Stated goal → Could you convert the records below into a numbered list with one line per item, skipping any blank lines and leaving the pictures out?
____________________
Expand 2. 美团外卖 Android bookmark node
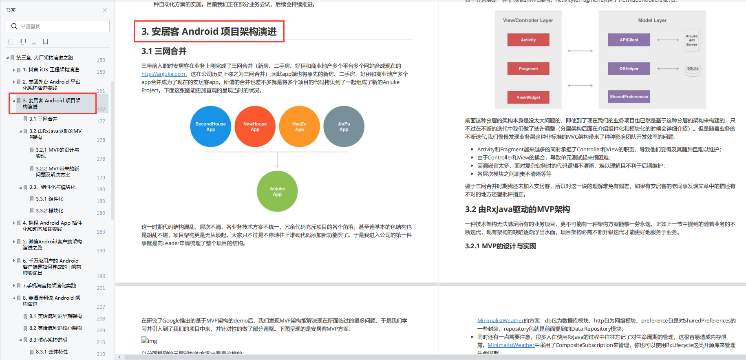 tap(14, 82)
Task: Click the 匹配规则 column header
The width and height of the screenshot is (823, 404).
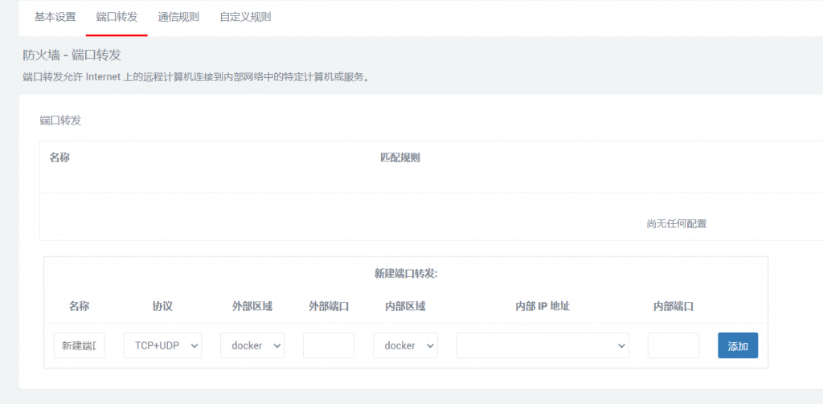Action: point(399,157)
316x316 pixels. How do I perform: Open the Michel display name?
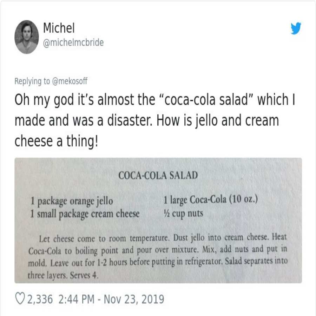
____________________
Answer to the problem →
1. Expand 2. 美团外卖 Android bookmark node
2.  tap(14, 82)
3. Task: Click the 匹配规则 column header
4. The width and height of the screenshot is (823, 404).
5. Action: point(399,157)
6. 316x316 pixels. How do I perform: Open the Michel display name?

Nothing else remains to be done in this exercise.